Otro día. La primavera no tarda en saludarme con sus clásicos aromas, con el florecer de las flores que estaban escondidas bajo la tierra. Camino lento como la canción de Piero: Ahora ya camina lerdo como perdonando el tiempo… Miro mi infalible reloj, regalo de mis hijos, son las diez de la mañana y estoy llegando al Second Hand que es un lugar donde se venden productos de segunda mano. Hago una cola no muy larga. Restricciones del gobierno, solo una determinada cantidad de personas pueden entrar al local.

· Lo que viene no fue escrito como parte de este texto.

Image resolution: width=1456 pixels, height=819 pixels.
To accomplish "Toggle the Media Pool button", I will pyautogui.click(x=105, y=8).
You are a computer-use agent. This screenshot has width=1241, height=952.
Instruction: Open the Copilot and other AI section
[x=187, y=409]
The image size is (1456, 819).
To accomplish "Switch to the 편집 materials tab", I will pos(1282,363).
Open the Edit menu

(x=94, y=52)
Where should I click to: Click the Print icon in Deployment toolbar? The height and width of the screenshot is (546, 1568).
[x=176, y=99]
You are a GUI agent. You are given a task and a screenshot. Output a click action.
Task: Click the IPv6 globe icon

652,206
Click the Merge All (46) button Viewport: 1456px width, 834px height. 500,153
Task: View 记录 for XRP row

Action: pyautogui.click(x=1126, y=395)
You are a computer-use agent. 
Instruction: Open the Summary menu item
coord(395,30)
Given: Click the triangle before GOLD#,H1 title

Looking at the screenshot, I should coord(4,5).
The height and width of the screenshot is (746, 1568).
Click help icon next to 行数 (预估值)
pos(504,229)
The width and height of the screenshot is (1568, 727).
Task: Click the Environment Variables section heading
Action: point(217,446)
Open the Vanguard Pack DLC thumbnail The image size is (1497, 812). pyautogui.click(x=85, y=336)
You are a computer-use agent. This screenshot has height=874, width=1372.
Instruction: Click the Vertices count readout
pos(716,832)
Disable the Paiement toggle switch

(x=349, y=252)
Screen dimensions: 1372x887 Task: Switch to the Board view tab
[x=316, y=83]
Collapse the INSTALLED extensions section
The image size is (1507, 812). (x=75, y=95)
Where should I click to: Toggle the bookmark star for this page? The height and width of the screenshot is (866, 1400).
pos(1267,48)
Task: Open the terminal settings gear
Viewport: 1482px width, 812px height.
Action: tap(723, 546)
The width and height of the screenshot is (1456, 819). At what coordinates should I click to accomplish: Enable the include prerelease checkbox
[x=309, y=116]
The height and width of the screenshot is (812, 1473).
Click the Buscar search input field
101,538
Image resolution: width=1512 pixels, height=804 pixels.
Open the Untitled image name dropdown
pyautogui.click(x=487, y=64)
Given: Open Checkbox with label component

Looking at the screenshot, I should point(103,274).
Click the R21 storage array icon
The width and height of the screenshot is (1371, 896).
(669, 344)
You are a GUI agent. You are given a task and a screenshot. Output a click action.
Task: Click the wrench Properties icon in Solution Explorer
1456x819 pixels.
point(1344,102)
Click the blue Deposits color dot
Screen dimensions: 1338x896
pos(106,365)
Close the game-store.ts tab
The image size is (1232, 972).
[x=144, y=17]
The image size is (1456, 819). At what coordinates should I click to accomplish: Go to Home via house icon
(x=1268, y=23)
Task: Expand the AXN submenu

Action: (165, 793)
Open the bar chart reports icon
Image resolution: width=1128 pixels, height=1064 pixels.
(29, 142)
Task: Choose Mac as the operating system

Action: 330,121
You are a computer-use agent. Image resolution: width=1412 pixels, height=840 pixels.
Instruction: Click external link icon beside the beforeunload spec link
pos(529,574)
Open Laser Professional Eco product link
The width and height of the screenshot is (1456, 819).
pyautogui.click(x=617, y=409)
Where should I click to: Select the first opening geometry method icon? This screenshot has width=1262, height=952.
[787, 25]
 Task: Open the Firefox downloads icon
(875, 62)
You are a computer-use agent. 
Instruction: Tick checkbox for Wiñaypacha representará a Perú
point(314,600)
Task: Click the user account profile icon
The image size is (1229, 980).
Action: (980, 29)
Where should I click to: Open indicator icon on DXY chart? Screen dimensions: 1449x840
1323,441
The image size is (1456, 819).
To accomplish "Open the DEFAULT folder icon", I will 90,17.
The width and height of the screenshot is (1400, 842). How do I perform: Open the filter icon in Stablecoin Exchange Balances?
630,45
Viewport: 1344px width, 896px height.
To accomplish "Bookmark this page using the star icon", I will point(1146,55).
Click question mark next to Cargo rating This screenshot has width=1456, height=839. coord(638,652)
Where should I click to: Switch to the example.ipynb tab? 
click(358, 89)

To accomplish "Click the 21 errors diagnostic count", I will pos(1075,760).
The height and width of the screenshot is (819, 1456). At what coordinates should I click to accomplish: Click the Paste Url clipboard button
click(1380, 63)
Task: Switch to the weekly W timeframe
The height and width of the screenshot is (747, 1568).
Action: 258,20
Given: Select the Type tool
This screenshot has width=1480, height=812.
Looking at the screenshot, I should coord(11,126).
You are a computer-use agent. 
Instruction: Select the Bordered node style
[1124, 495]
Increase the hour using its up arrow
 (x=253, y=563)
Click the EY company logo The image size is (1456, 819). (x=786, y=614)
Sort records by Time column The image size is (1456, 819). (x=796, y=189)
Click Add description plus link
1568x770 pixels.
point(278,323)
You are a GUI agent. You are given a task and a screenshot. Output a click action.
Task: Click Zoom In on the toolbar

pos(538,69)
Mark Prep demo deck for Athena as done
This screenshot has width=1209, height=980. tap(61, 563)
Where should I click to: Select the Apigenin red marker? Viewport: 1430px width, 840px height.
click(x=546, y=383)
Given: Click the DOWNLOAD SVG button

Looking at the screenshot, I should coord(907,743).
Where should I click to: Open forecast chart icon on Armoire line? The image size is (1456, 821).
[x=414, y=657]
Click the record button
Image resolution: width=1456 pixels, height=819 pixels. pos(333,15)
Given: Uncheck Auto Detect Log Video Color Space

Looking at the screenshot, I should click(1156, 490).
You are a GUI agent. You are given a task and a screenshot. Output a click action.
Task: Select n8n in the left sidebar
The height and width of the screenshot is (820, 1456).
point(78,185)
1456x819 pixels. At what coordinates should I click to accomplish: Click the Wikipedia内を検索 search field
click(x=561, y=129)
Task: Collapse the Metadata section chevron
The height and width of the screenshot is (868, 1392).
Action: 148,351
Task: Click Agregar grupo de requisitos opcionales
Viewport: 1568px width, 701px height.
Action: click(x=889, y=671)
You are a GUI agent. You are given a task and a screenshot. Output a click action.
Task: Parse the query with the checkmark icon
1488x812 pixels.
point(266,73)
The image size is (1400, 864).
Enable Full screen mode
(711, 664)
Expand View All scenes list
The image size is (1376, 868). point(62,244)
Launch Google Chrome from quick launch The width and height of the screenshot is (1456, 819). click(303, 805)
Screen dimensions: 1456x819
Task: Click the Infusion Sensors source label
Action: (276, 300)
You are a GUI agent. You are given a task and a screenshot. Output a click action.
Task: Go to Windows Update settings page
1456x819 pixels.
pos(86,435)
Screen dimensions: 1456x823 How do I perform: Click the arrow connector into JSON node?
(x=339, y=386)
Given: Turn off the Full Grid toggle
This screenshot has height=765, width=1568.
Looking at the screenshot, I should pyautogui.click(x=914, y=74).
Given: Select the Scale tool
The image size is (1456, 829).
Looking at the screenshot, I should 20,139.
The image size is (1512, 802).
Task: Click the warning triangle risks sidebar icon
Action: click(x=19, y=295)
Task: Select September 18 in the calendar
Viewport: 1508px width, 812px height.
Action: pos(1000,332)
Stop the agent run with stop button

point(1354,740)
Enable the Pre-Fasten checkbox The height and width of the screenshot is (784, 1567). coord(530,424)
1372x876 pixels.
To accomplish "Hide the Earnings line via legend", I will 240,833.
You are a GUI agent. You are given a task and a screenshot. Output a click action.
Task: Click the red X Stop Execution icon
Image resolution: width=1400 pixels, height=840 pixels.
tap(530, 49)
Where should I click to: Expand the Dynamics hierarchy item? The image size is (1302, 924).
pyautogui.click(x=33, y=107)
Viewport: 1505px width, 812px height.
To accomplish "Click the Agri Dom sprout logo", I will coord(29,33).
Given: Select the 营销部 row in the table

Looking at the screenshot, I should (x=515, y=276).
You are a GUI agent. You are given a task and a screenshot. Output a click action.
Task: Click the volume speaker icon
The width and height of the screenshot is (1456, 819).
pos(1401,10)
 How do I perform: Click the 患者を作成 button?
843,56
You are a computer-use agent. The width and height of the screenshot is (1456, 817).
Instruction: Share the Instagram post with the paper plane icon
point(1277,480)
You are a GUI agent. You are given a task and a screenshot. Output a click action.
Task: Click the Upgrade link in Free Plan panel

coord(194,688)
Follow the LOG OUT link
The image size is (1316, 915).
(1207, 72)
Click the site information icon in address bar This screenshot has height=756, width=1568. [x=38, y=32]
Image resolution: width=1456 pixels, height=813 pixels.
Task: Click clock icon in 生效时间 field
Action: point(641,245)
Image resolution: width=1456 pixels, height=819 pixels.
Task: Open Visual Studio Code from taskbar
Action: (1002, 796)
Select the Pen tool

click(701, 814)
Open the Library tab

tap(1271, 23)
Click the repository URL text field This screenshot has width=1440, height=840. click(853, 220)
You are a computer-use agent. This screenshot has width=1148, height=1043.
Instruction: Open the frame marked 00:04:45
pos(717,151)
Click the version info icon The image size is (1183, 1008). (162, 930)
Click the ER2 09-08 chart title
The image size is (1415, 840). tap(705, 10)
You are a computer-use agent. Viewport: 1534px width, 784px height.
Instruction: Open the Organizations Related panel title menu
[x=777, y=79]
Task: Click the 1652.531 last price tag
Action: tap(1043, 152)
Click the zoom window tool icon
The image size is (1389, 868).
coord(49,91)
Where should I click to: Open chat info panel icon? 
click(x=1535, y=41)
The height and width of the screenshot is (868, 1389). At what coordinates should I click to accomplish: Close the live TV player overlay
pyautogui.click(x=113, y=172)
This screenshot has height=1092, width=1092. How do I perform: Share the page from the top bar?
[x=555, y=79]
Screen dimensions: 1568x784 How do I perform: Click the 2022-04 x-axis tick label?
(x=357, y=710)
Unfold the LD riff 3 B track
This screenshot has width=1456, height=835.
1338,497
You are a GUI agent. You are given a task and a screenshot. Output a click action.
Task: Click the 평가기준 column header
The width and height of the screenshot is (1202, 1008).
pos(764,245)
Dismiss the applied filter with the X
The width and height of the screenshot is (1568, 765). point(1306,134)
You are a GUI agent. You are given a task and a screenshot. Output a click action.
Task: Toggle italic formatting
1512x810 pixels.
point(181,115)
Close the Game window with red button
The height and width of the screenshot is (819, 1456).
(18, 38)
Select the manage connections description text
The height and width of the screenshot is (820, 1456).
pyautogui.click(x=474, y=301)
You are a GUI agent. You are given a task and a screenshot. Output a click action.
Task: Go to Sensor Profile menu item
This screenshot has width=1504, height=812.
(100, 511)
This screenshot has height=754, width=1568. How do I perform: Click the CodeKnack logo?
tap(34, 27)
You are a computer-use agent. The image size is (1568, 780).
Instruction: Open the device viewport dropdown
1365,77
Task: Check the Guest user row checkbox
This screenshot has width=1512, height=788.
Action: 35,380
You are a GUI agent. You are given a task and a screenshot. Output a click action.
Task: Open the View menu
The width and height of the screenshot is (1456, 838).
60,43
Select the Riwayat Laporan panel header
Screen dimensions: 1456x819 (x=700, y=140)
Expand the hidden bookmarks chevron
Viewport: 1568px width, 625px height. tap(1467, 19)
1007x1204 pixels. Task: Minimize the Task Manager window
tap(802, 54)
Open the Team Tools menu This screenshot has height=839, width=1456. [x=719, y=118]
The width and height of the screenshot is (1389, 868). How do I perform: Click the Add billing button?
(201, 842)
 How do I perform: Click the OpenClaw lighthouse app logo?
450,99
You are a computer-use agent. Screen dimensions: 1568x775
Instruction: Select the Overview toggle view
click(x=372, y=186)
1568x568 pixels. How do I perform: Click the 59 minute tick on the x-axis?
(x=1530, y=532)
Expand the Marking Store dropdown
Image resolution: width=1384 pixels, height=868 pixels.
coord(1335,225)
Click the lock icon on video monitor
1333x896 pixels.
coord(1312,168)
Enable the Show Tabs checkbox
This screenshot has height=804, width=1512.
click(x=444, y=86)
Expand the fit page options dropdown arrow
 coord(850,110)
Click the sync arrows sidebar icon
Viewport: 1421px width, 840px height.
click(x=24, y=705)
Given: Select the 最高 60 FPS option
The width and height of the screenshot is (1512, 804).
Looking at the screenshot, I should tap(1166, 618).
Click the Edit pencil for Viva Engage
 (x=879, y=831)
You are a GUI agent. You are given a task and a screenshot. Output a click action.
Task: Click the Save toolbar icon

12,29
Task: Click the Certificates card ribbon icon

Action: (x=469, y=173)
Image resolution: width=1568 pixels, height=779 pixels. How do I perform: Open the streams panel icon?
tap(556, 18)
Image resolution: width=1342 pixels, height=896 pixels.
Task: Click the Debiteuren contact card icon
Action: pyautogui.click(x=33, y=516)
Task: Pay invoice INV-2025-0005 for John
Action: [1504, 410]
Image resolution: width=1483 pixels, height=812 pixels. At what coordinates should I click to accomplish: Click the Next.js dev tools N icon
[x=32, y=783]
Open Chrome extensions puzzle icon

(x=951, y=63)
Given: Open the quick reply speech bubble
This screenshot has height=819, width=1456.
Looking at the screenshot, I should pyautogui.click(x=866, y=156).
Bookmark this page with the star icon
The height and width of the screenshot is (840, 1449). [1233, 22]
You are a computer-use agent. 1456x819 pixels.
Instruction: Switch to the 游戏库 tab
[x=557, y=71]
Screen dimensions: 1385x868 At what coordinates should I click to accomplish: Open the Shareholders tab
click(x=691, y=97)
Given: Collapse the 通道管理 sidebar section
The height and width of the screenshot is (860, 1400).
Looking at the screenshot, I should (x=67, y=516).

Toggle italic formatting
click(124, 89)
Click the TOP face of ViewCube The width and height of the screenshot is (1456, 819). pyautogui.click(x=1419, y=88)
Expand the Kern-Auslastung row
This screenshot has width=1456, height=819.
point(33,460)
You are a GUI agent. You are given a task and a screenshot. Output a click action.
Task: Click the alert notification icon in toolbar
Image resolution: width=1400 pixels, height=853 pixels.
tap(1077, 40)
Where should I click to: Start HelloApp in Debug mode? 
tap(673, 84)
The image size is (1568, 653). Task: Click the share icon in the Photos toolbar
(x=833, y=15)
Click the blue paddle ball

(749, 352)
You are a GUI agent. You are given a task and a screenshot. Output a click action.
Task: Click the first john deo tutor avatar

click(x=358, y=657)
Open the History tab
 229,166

Por fin entro en el local donde también existe una cafetería a la cual me dirijo. Pido un café y voy a sentarme en la mesa habitual ubicada en un rincón. Poco a poco comienzan a llegar mis amigos, la mayoría son pensionados, a veces aparecen algunos más jóvenes. Las conversaciones son repetidas. La farándula política, como la llamo yo, es la que más se toca. Chile está presente en la distancia. La talla, la broma, a flor de labios. Recuerdos, bastantes, la patria recreada en añoranzas de comidas, de lugares visitados. La patria del norte, la del centro, la del sur. Anécdotas de todo tipo. Hay un compatriota, Rodrigo, que le encanta relatar sus aventuras de carácter sexual. Hay otro, Gonzalo, que se las da de historiador y nos entrega breves conferencias. Hay otro, Juan Rolando, que va por el deporte y nos pone al día en materia futbolera. Hay otro, Nicanor, que ha publicado, autofinanciado, libros de poemas y de ficción. Hay uno, Aquiles, muy especial, que cree en todas las teorías conspiratorias: que los yanquis no llegaron a la luna, que el ataque a las Torres Gemelas fue un autoatentado, que esto y lo otro. Hay otro, Pedro, que se las da de curandero de la tribu. No cree en la medicina normal y corriente y reparte unas gotitas milagrosas venidas de no sé dónde. En fin, tenemos una especie de club de Toby, como que no se admiten a las mujeres. Sin ser misógino, de ninguna manera, lo prefiero así. Las damas tienen su encanto, pero de vez en cuando conviene descansar de ellas y ellas a su vez que descansen de nosotros.

            Por el tema del coronavirus somos prácticamente expulsados del local porque nos excedimos el tiempo de estadía fijado en cuarenta minutos. Nos retiramos un poco derrotados, un poco perseguidos. No faltó el que dijo: “nos echan porque somos cabezas negras”. Apelativo que usan algunos suecos reaccionarios.

            De regreso en el hogar no hay mucho que hacer. Bueno, me espera la cocina, soy el cocinero oficial. Me gusta lo culinario, de vez en cuando invento comidas que las tengo que digerir yo solo. También hay que hacer el aseo, cuestión que no me causa ningún placer. Me gusta el instante de la siesta. Coloco en la tele algún concierto sinfónico y al poco rato estoy durmiendo en mi sofá regalón como una marmota o como un lirón. Es lo mejor de la jornada, me refiero a la siesta. Así un día, así otro. Así una estación,  así otra. Todo tranquilo, todo lento, conforme a los años que uno posee, ya no puedo andar corriendo, de prisa como cuando era un adolescente.